Now, if you’re the squeamish sort, or if you feel threatened by the female body, this post is not for you. *settles into Librarian Mode* We’ll be talking about menstruation and half-vampires. You’ve been warned.

Reader Kayle A. sent me this question not too long ago:

Hi a couple of us just got done reading Betrayls and we loved it but we have a big question. In the book you said that Dru’s blood is like amazing and it drives the djamphir crazy well we were wondering what happens when Aunt Flo visits Dru ya know like when she gets her period?

This is an interesting question, and one I’ve given a fair amount of thought to. Because a half-vampire girl in a school full of half-vampire boys is going to have to solve this problem somehow, or at least the writer of this zany little series is going to have to consider this question and whether to address it.

So far the timeline’s been pretty compressed and Dru hasn’t had to worry about her period–she’s very irregular until she blooms, although I don’t know that anyone has ever come out and told her that.
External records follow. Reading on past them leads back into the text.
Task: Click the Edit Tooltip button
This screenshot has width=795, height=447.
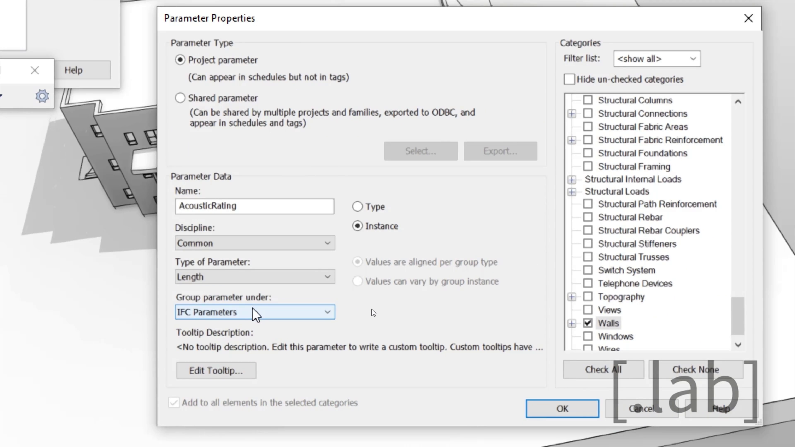Action: point(216,370)
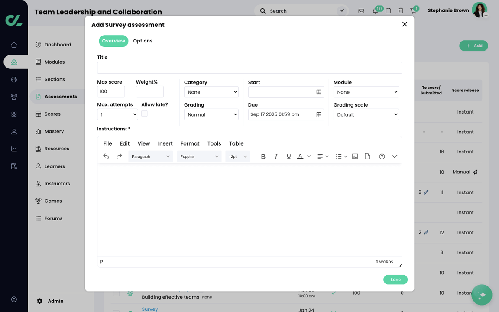This screenshot has width=499, height=312.
Task: Open the Due date calendar picker
Action: (x=318, y=114)
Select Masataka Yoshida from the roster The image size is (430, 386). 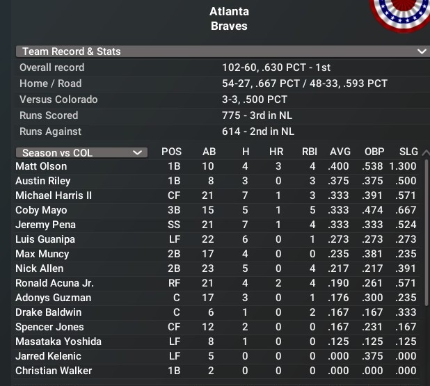(x=58, y=341)
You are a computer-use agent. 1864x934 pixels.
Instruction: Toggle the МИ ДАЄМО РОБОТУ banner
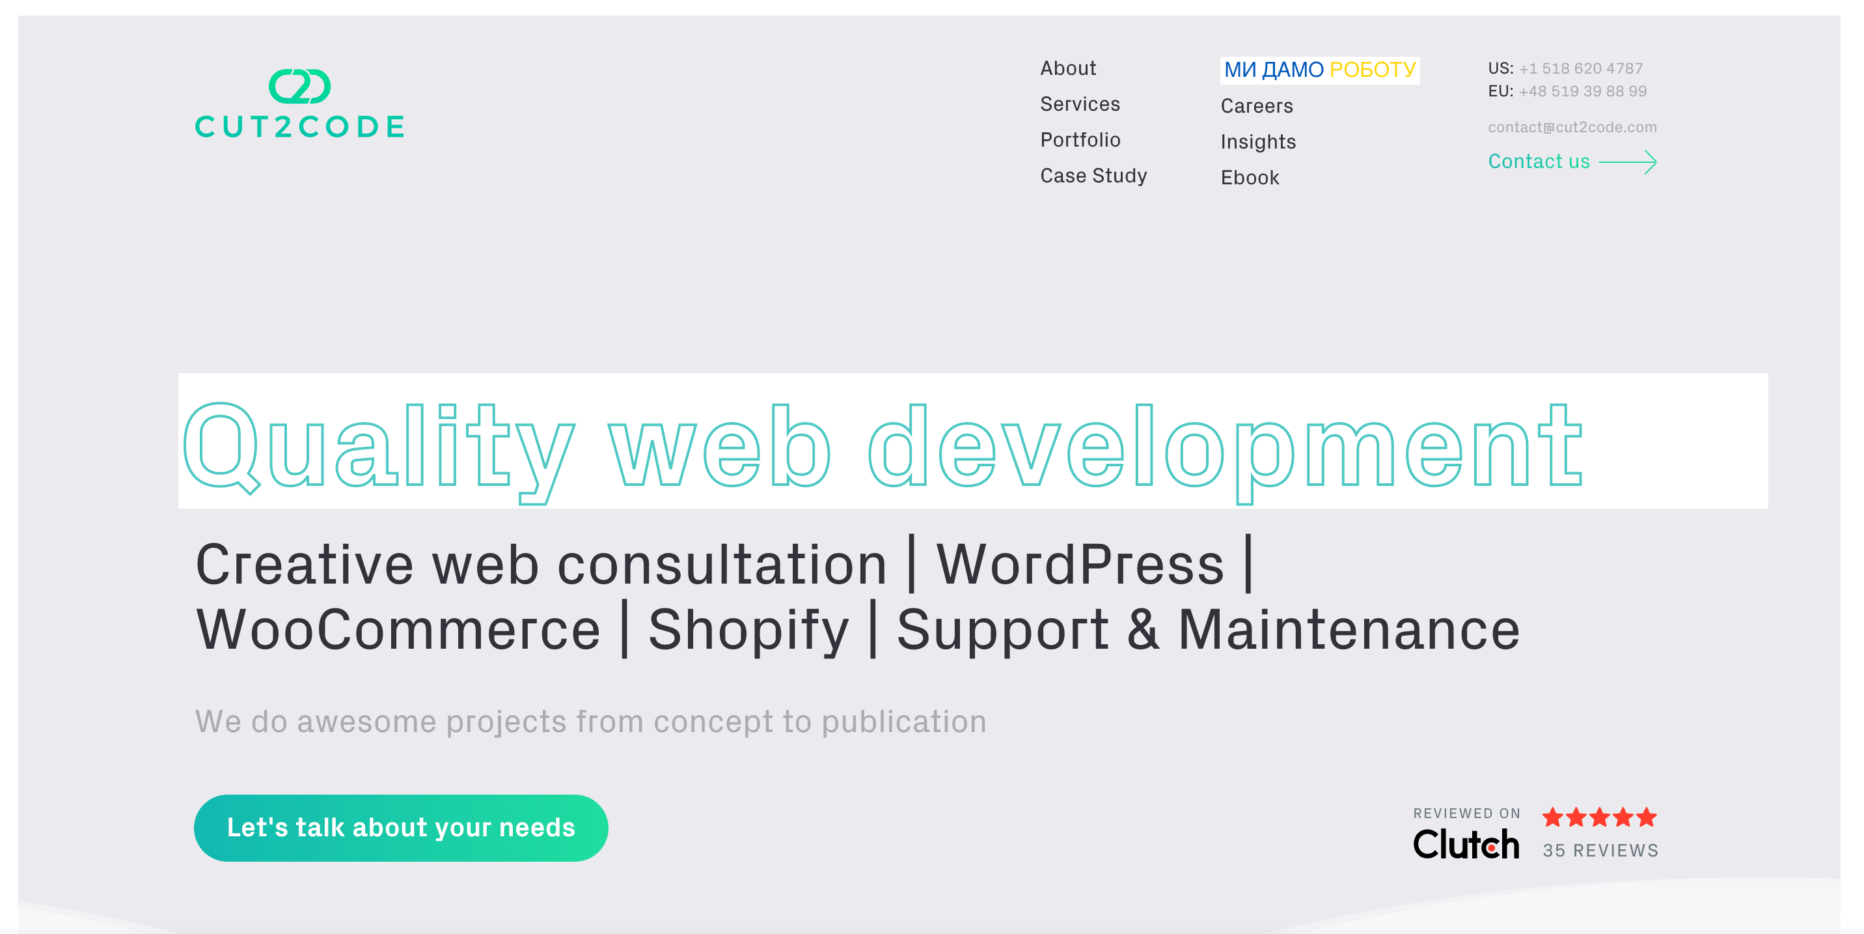(1318, 68)
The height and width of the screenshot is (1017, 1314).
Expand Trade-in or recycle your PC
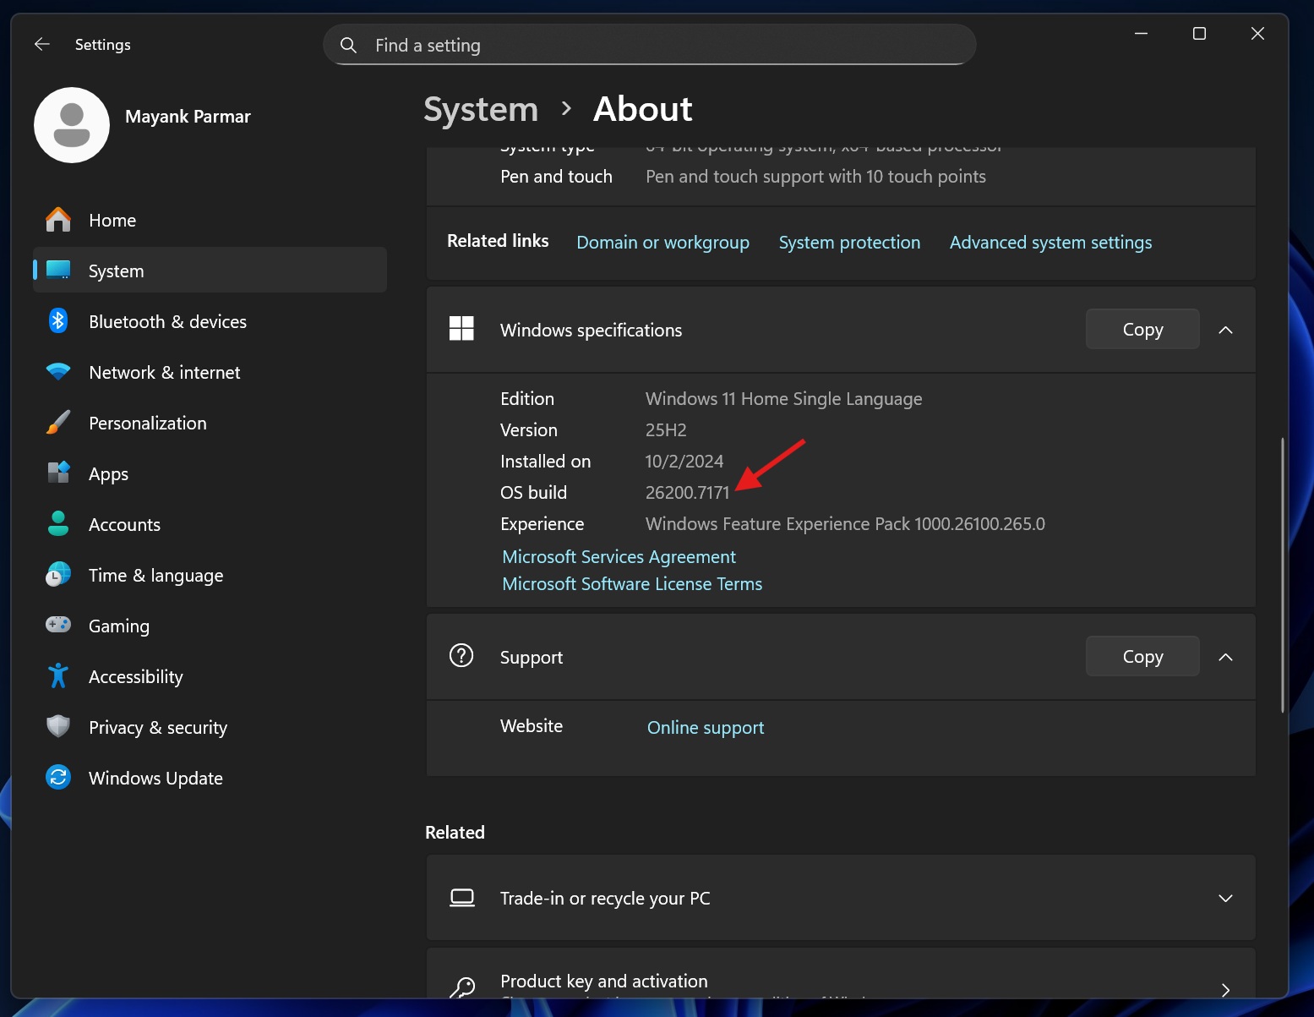click(x=1225, y=898)
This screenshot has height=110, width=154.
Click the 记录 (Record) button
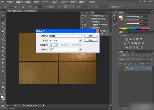tap(91, 36)
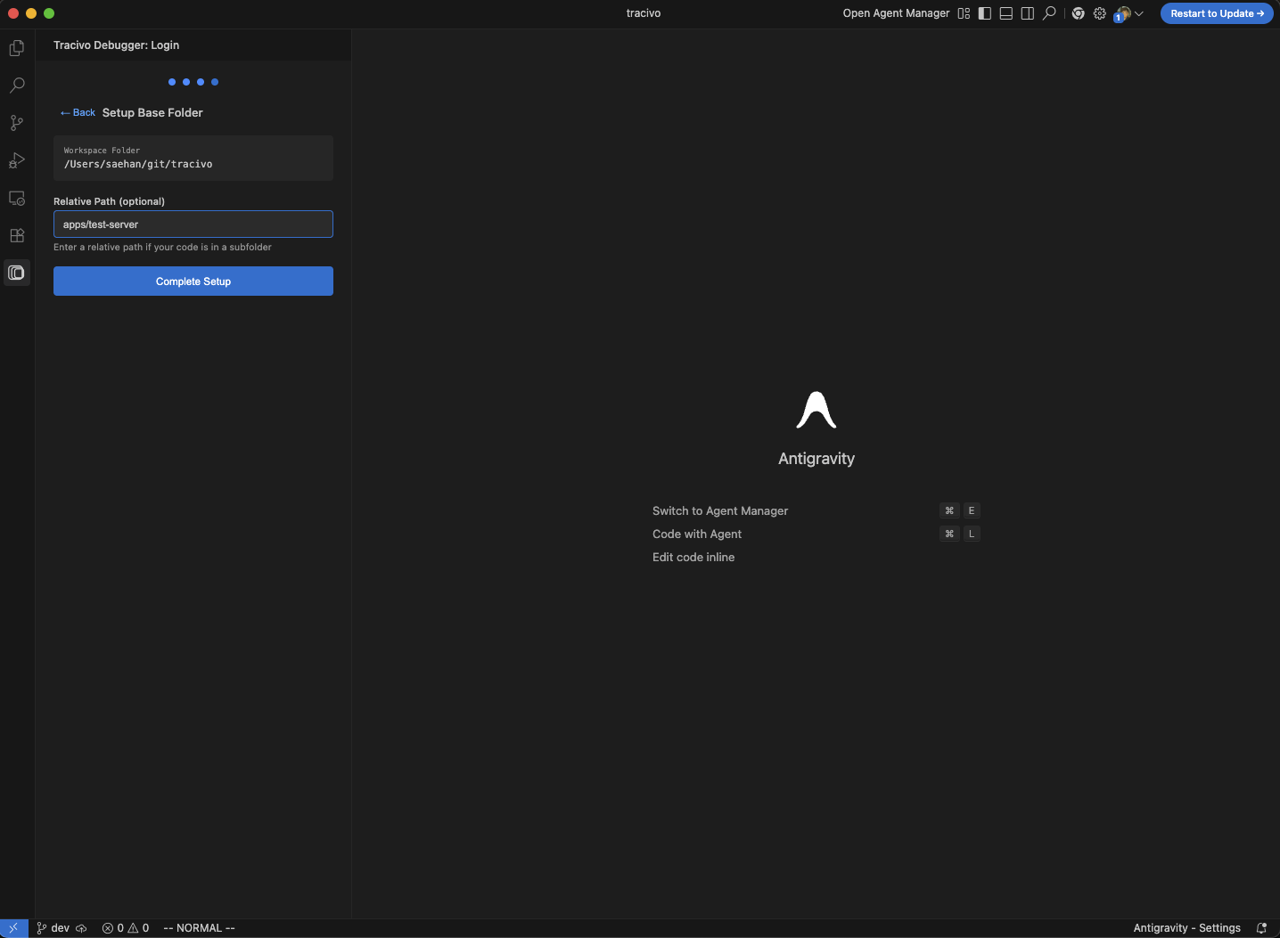
Task: Click the Complete Setup button
Action: tap(193, 281)
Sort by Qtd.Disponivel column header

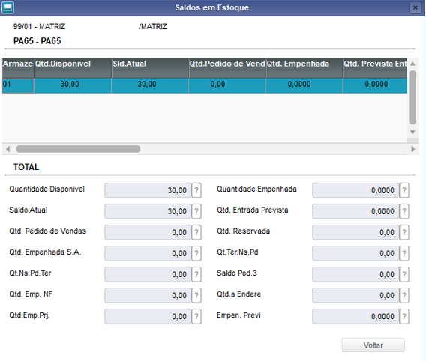73,68
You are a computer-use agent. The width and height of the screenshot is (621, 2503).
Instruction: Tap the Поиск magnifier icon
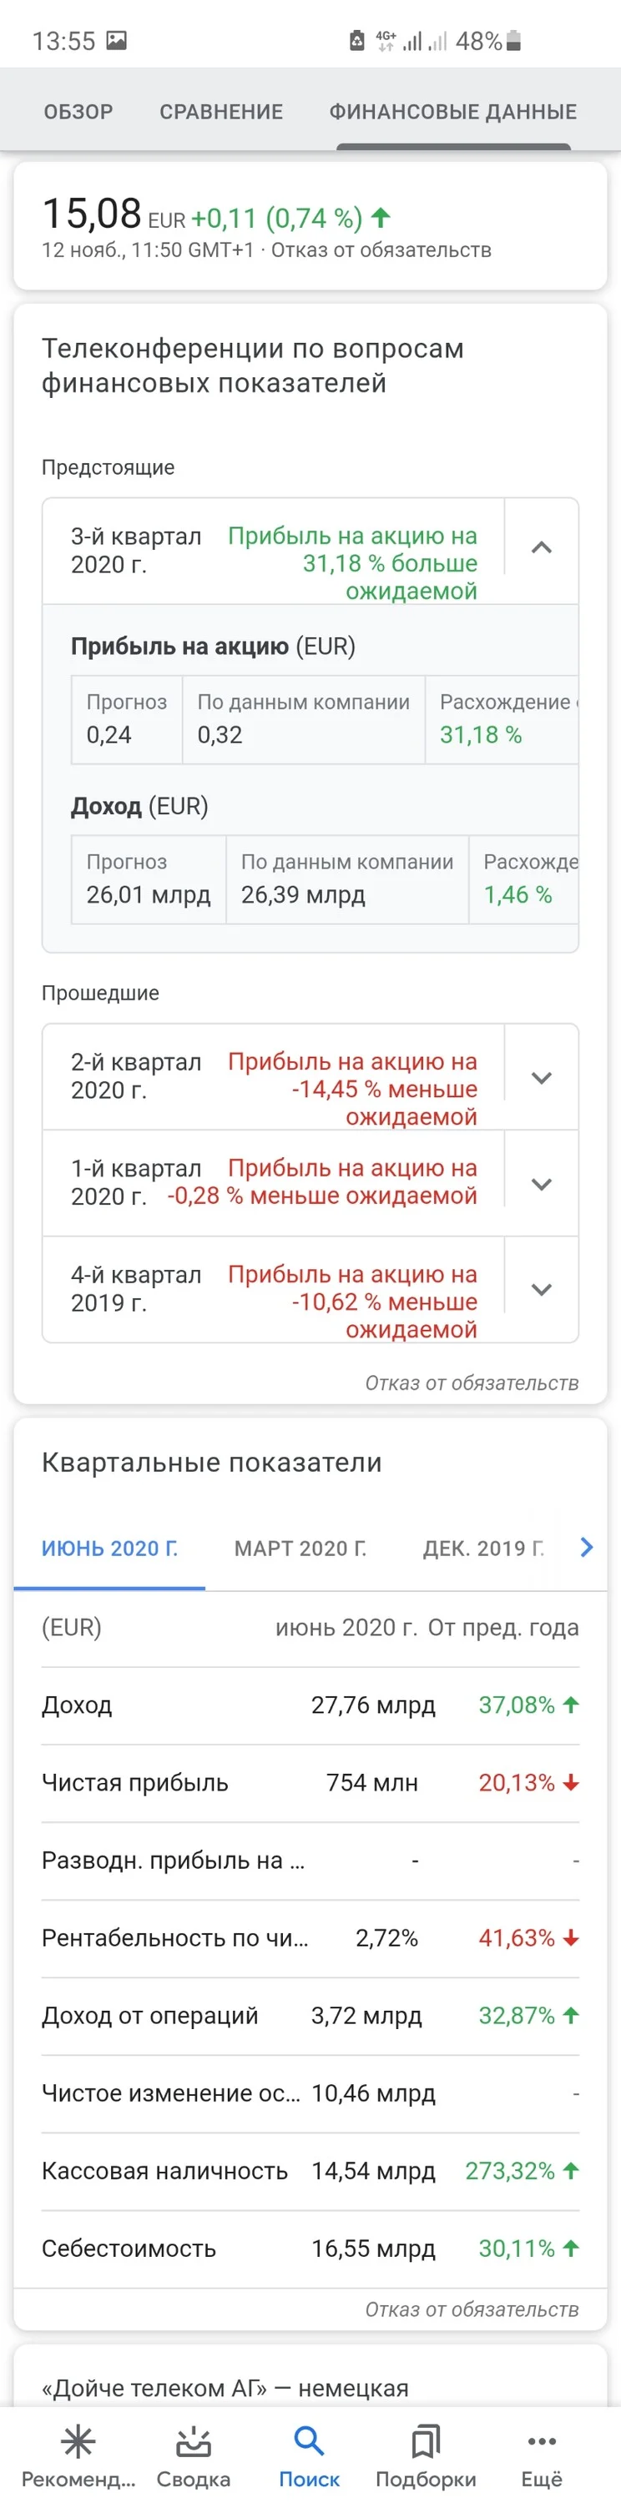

In the book I’m writing now, a werwulfen girl (provisionally named Nathalie and very loosely based on my hairdresser friend C.) answers some of Dru’s questions. This might be one of them, because it amuses me mightily to think of the comic value in such a scene.

Yes, I am a very odd person with a macabre, ironic, and very odd sense of humor.

Basically, when Dru’s on the rag, she absolutely has to use tampons instead of pads. If you consider that djamphir (and wulfen) have very acute senses, including smell, the problem is going to be when blood hits the air. Keeping it from doing so as much as possible is a Good Idea. Of course they’re going to be able to smell her hormonal drift when she’s menstruating, too. So Dru’s just going to have to be a little careful. Since she was supposed to be in classes with individual tutors instead of in the general population with a crowd of boys, it’s not a huge deal. Other than the embarrassment factor of having everyone KNOWING you’re on your rag; but (here I’m going to be honest) when I was her age I felt like everyone could tell anyway. That may or may not have been the case, which raises some interesting questions of perception vs. reality in high school.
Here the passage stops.